Winter weather and land cover
From relocations and original trap locations, we constructed 75% minimum convex polygons (MCPs) using the R package ‘adehabitatHR’ to represent individuals’ core area of use throughout the winter for birds with greater than or equal to 10 locations (Fig. 2, n = 64, R Core Team 2021, Calenge 2006). For individuals with less than 10 locations, we created buffered centroids equal to the mean MCP area (12.02 ha, n = 30). We explored 50%, 75%, and 95% MCP and kernel density estimates for calculating winter ranges. We chose to use MCPs at the 75% level to represent the core area of an individual’s winter use areas as peripheral areas in an animal’s home range are difficult to identify with telemetry data and may have reduced biological significance (Powell 2000, Whitaker et al. 2007). Additionally, we found no evidence for a linear relationship between the estimated 75% MCP area and either number of radiolocations or duration of monitoring (F 1,69 = 3.30, p = 0.08).

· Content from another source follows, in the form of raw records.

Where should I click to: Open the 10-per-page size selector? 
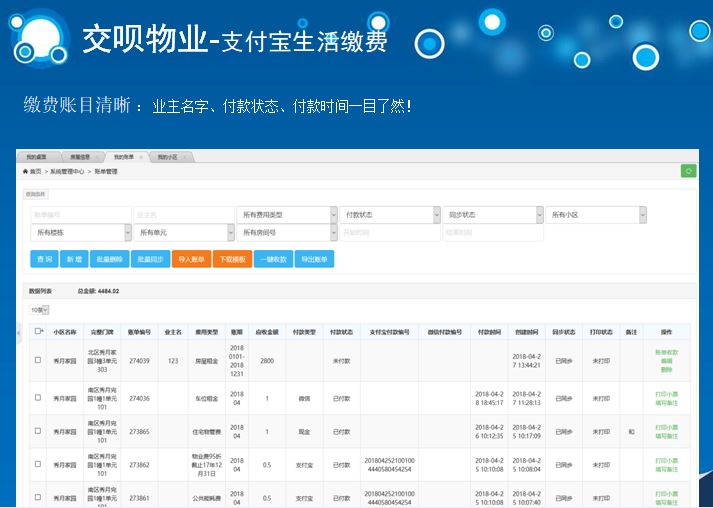tap(38, 310)
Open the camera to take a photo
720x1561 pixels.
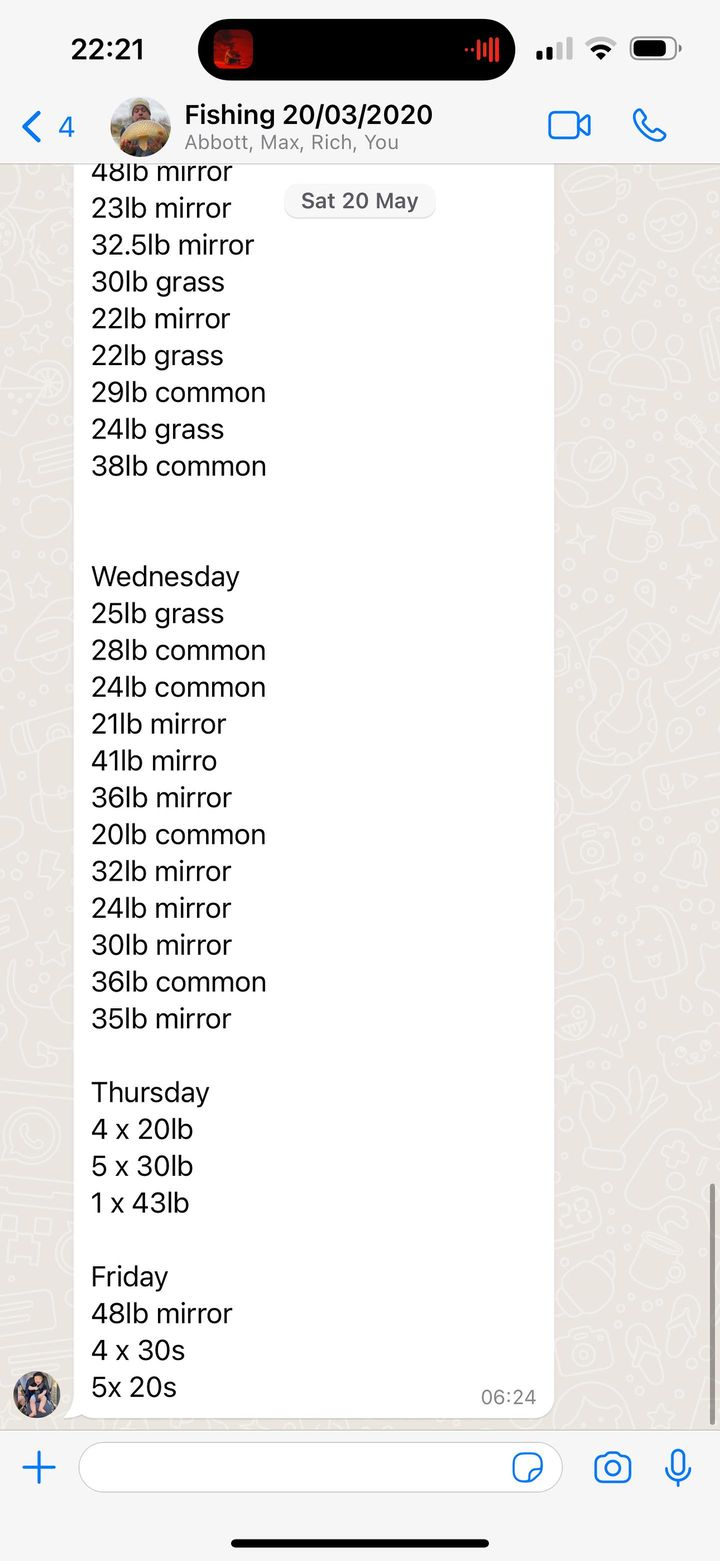(x=612, y=1467)
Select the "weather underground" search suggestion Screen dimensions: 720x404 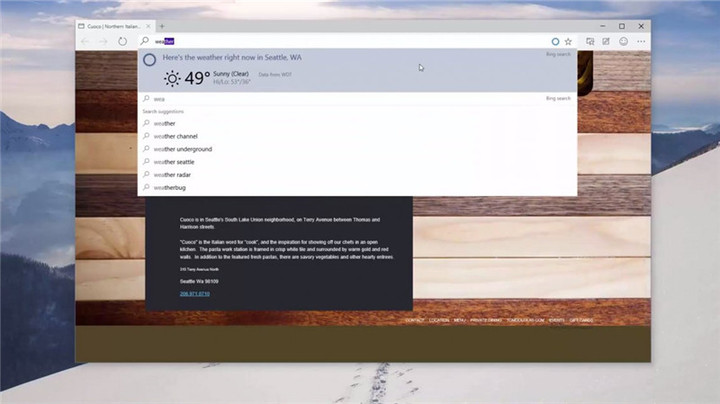point(181,149)
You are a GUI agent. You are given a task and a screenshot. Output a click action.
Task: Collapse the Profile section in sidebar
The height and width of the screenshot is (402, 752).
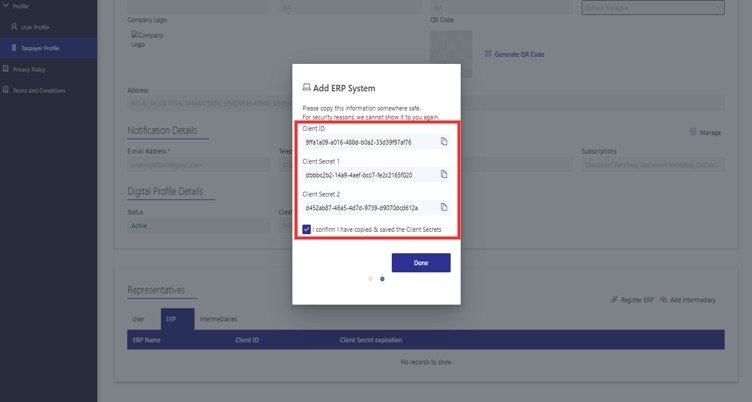(x=20, y=6)
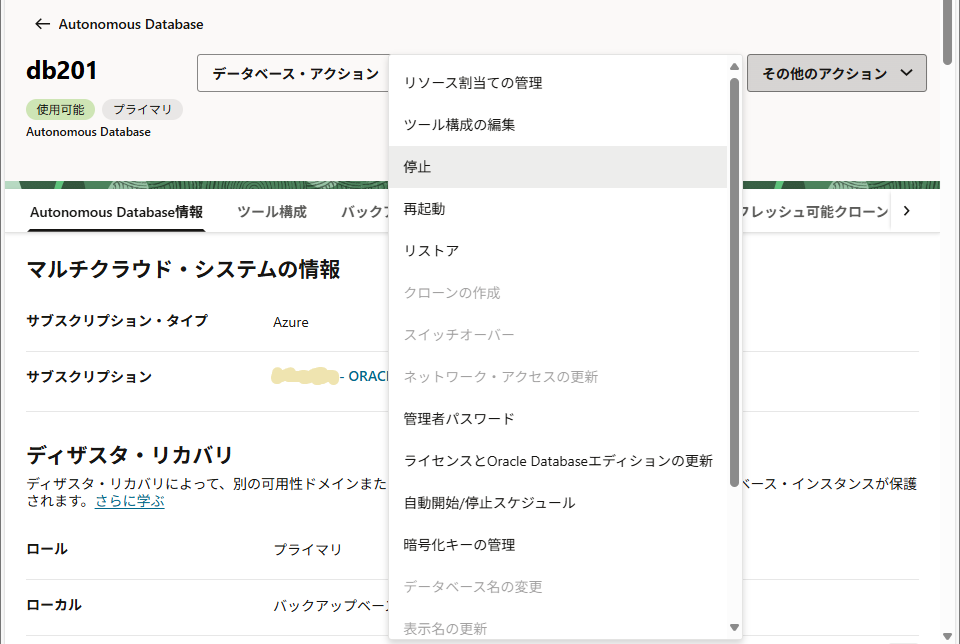Open the Autonomous Database情報 tab

pyautogui.click(x=116, y=212)
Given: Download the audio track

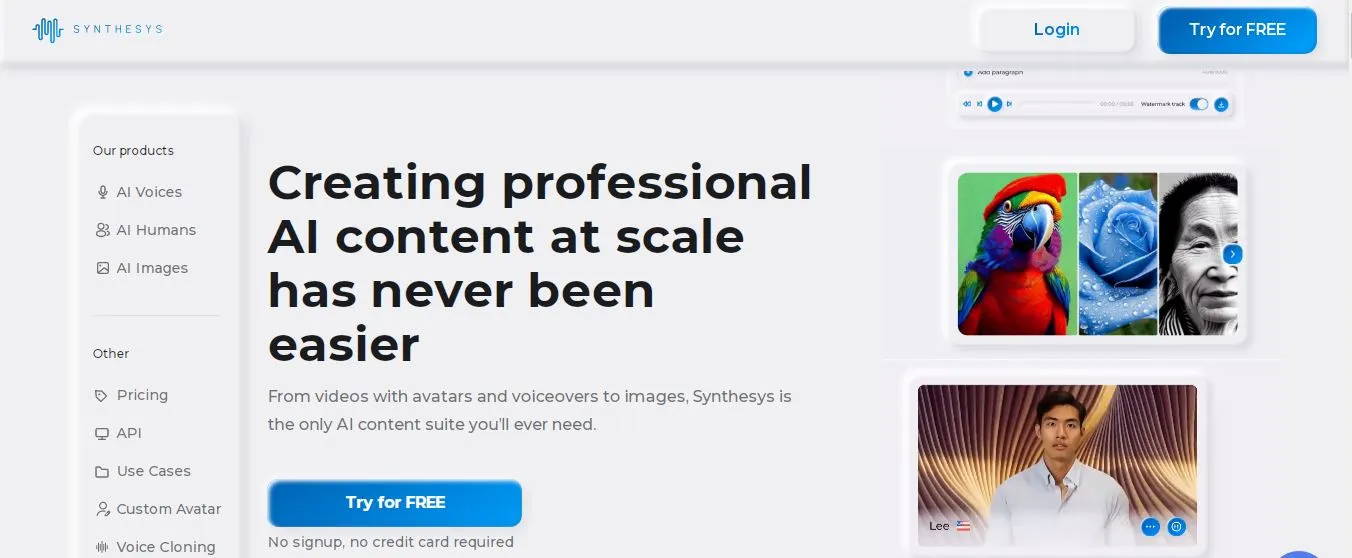Looking at the screenshot, I should pyautogui.click(x=1221, y=104).
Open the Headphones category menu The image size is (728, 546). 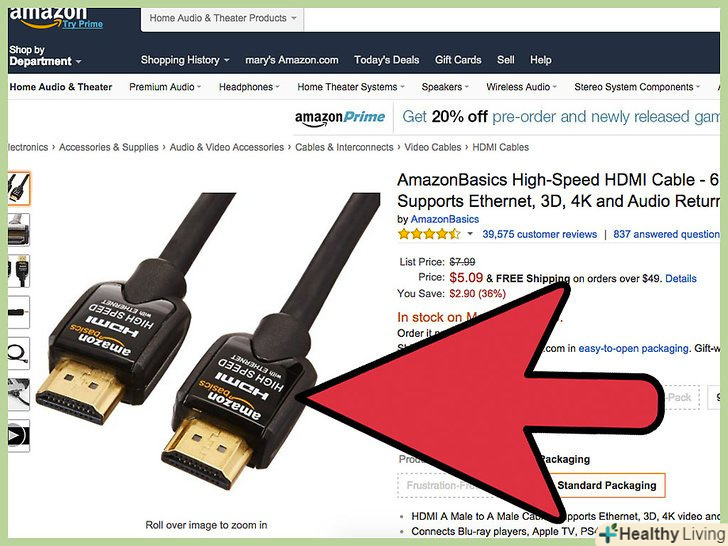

To characterize environmental conditions encountered by individuals throughout winter, we extracted daily snow data and minimum daily temperature data at 1-km resolution from Snow Data Assimilation System (SNODAS, National Operational Hydrologic Remote Sensing Center 2004) and Daymet, accessed through the ‘daymetr’ package in R (Hufkens et al. 2018, Thornton et al 2020, 2021). We used snow depth from SNODAS to determine snow presence or absence. Values were spatially averaged across individual winter use areas using the ‘exactextractr’ package (Baston 2022).
To capture important landscape metrics within an individual winter use area, we calculated class-level landscape metrics on reclassified rasterized data from the Wisconsin Forest Inventory Map (WisFIRS; WDNR). The reclassified data layers were adapted from methods reported in Wilson et al. 2019 and contained 5 cover types: “Dense Cover” (< 20 yr aspen or alder stands), “Mature Forest” (> 20 yr stands), “Open” (emergent vegetation, lowland brush/willow, and lowland grass), “Clear Cut” (< 4 yr since harvest), and “Other” (all other cover classes; mostly open water and marsh). We classified areas as Clear Cut for three years following harvest as recruitment of aspen suckers into the sapling stage begins roughly four years after harvest (Bose et al. 2014). We classified small areas not covered by WisFIRS (e.g., private lands) using leaf-on and leaf-off NAIP imagery and field data (OCM Partners 2022). We rasterized the land cover data and using a land cover raster for each winter field season, we calculated class-level landscape metrics for each individual’s winter use area with the ‘landscapemetrics’ package in R, an extension of FRAGSTATS (McGarigal 1995, Hesselbarth et al. 2019).